[TEXT PROVIDED]:
——
UNFORCED ERRORS AND SELF-INFLICTED WOUNDS

While I was away, I read a new book by Sasha Issenberg called The Victory Lab.  It is a detailed historical account of the increasingly sophisticated methods used by political campaigns and number-crunching geeks to slice, dice, parse, and palp the electorate in an effort to identify supporters and get them to the polls.  The book culminates, as you might imagine, with two chapters on the two Obama presidential campaigns, which were far and away the most sophisticated, complex, expensive, and successful efforts ever made to bring high-powered social science to bear in the heat of a campaign.  It was an impressive effort, far more impressive than I imagined from my ground-level participation in one small part of that campaignin North Carolina.

While I was reading the book, the disastrous roll-out of the ACA website was dominating the news, and it left me mystified.  There has never been political campaigns that invested so heavily in high-tech data-crunching manipulation of voter information, and it is quite clear that the drive for this effort came right from the top, from Obama himself.  This was not something done on his behalf by people who in effect left the Big Man to make lovely speeches while behind the scenes they got him elected.  How on earth could a president who ran those campaigns make such a total botch of the implementation of his signature achievement?
——
[PROVIDED MATERIAL]:

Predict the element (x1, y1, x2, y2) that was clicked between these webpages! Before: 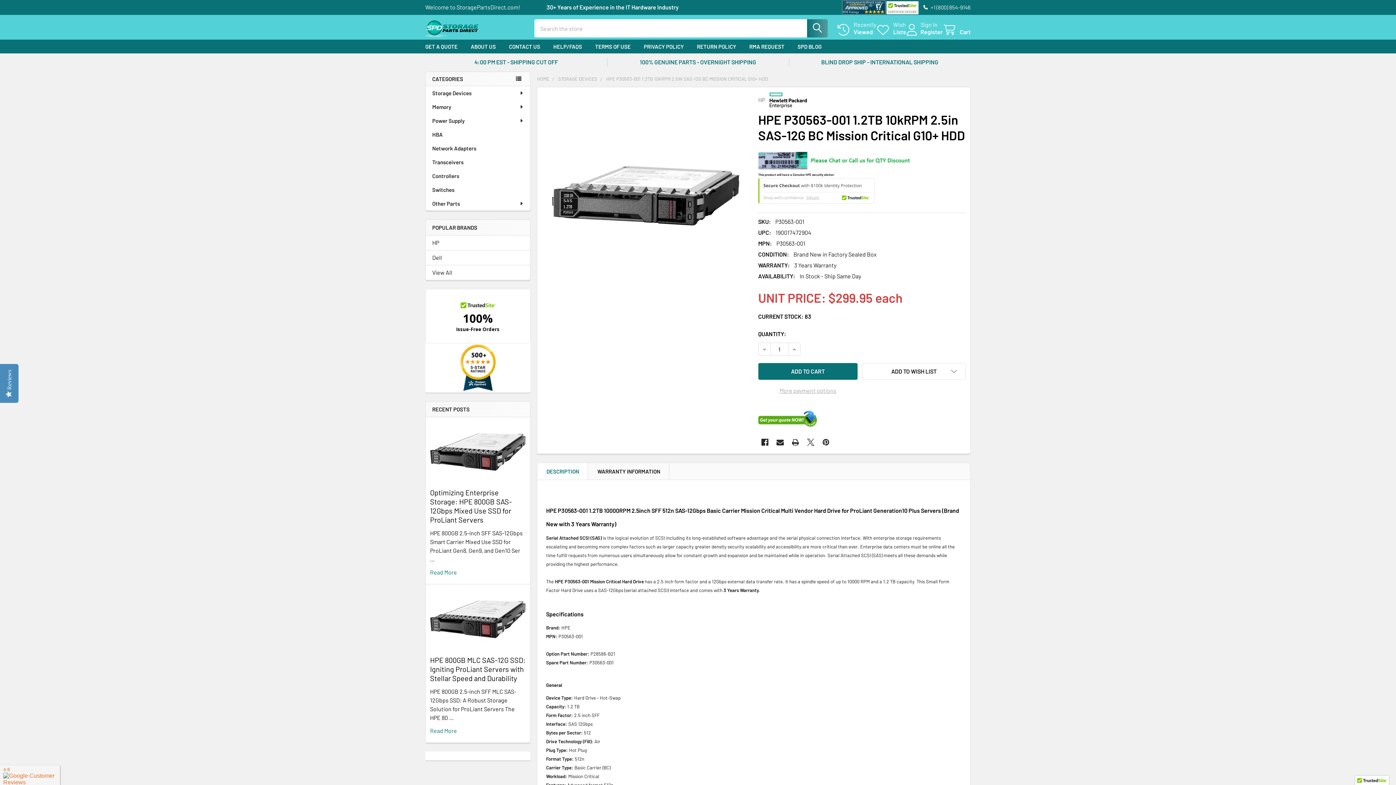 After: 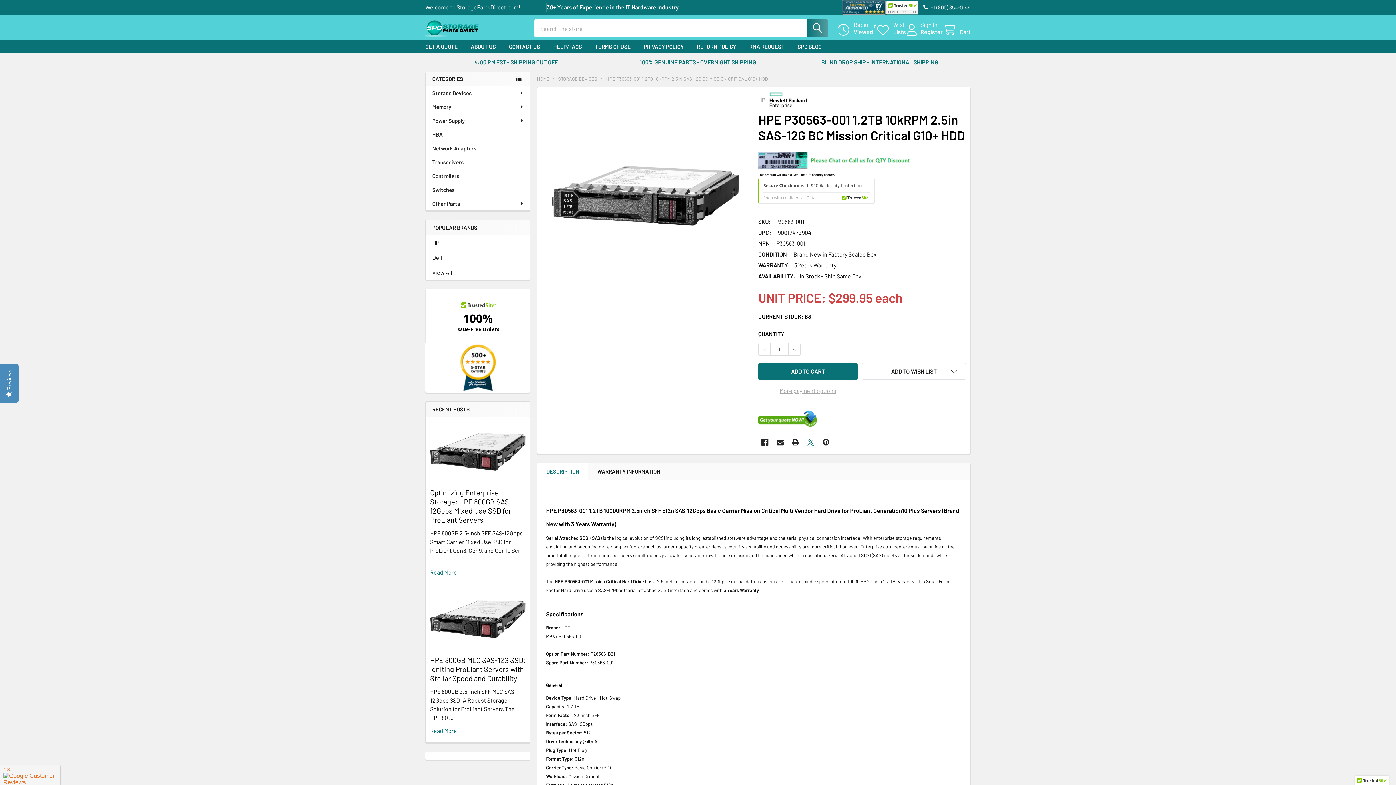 Action: bbox: (804, 435, 817, 449) label: X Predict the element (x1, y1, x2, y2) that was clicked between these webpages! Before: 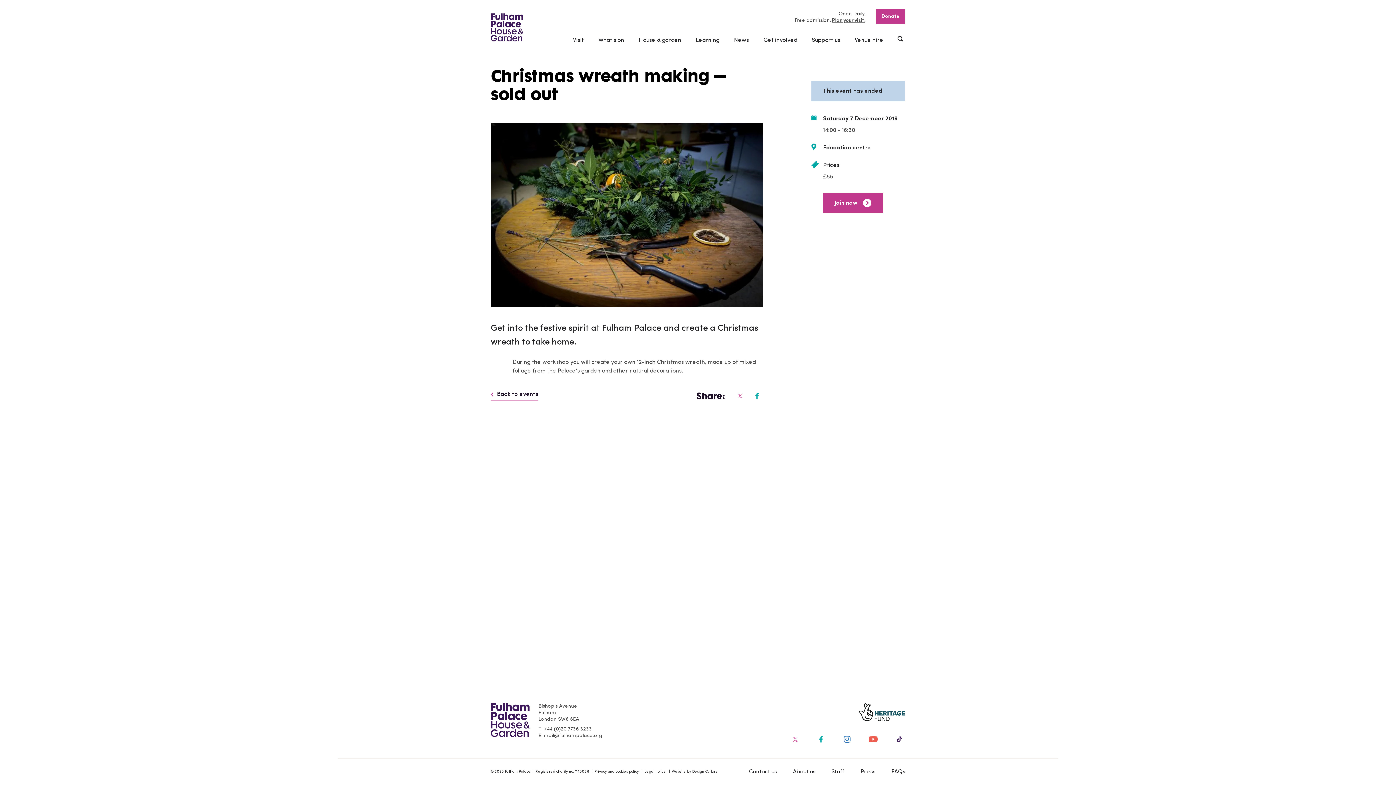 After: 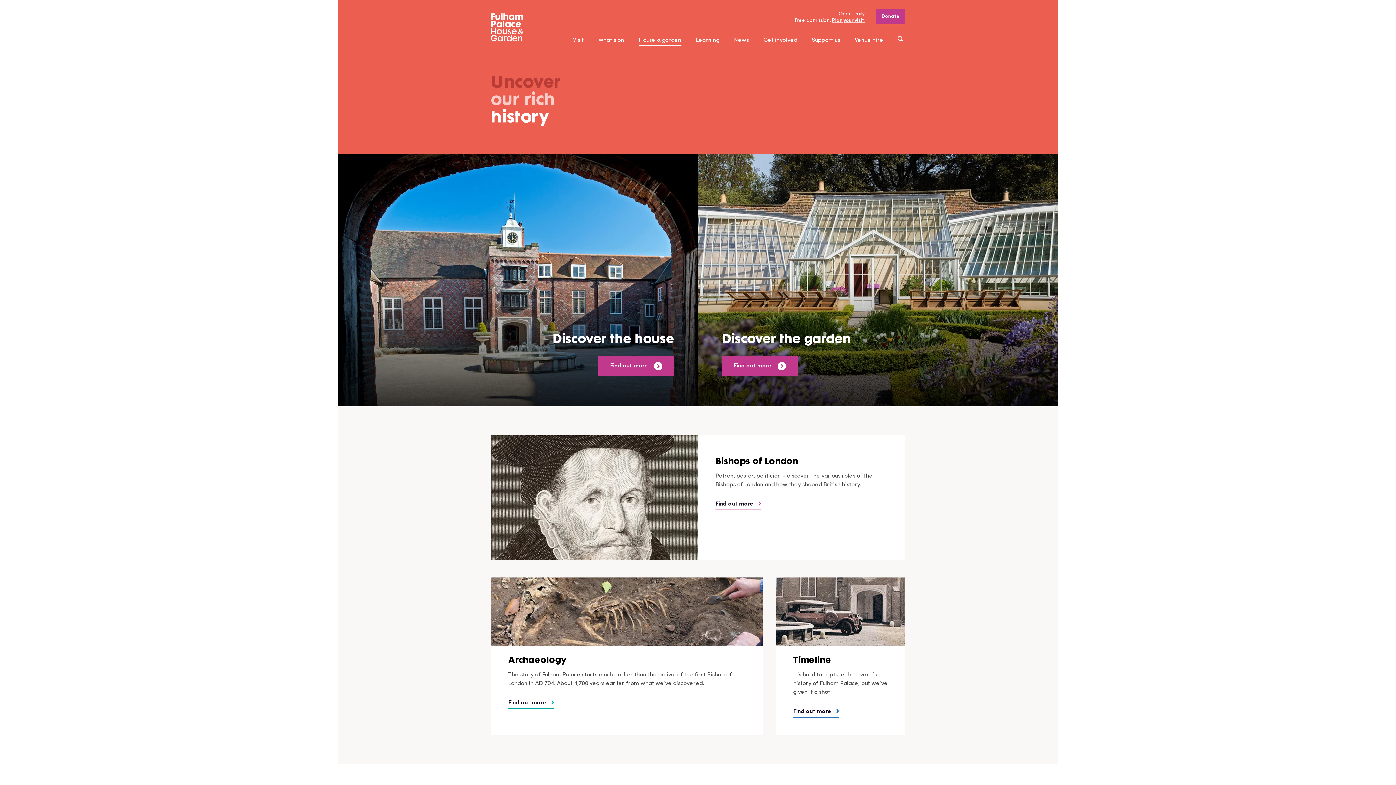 Action: label: House & garden bbox: (631, 26, 688, 54)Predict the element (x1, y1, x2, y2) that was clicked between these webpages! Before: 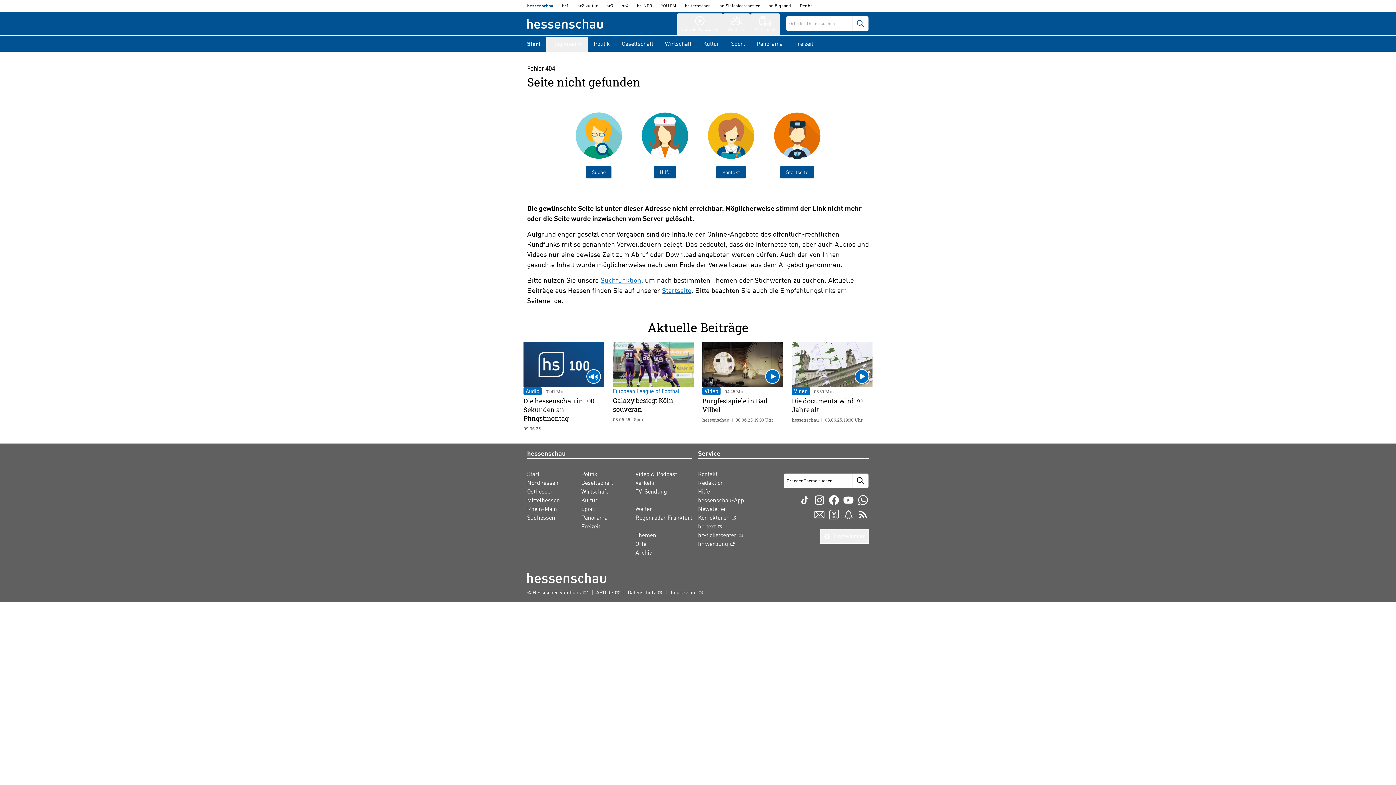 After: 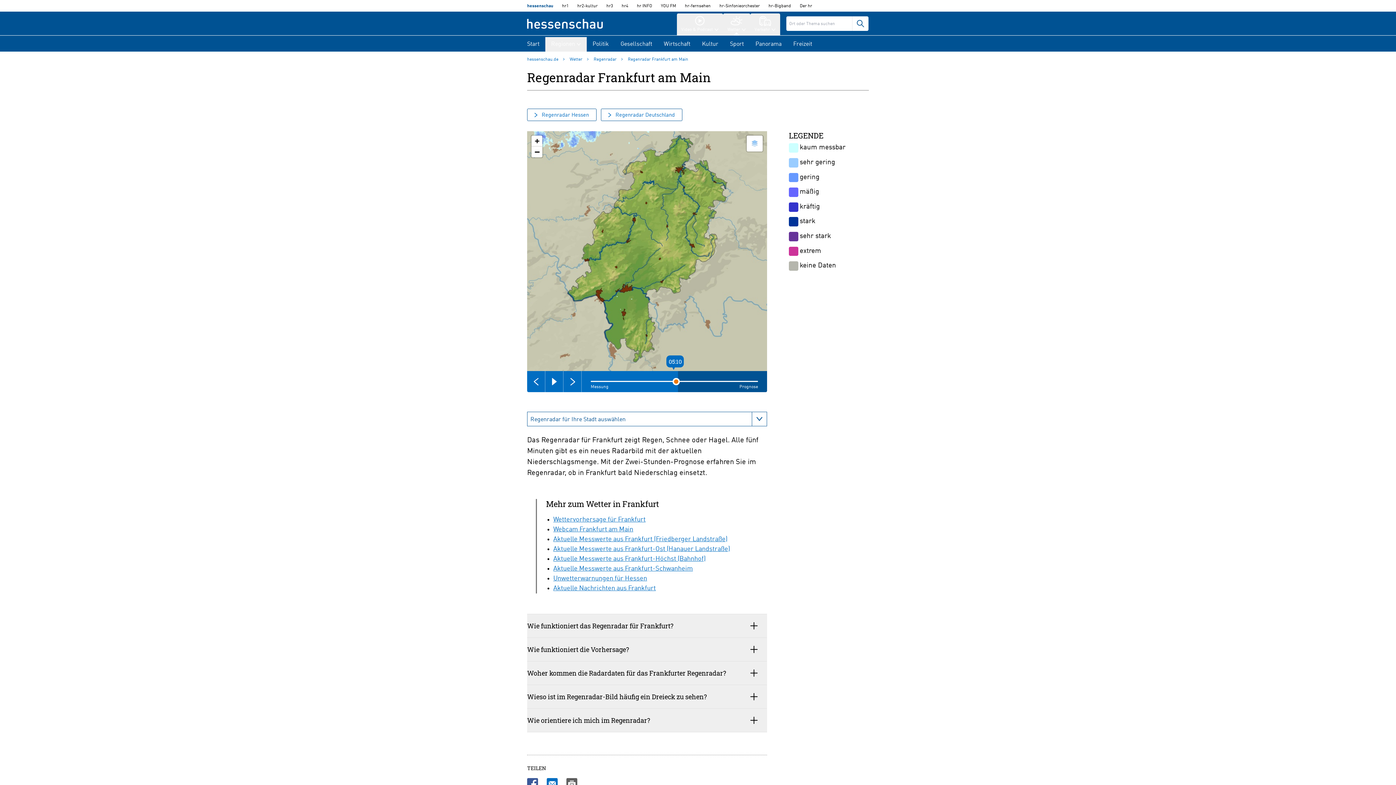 Action: bbox: (635, 514, 692, 522) label: Regenradar Frankfurt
——
[WHAT YOU HAVE TO DO]: Return the stretch from "UNFORCED ERRORS AND" through "that campaignin North Carolina." in the piece on campaign data and the ACA website roll-out, copied word for word.

[RESULT FOR THIS TASK]:
UNFORCED ERRORS AND SELF-INFLICTED WOUNDS

While I was away, I read a new book by Sasha Issenberg called The Victory Lab.  It is a detailed historical account of the increasingly sophisticated methods used by political campaigns and number-crunching geeks to slice, dice, parse, and palp the electorate in an effort to identify supporters and get them to the polls.  The book culminates, as you might imagine, with two chapters on the two Obama presidential campaigns, which were far and away the most sophisticated, complex, expensive, and successful efforts ever made to bring high-powered social science to bear in the heat of a campaign.  It was an impressive effort, far more impressive than I imagined from my ground-level participation in one small part of that campaignin North Carolina.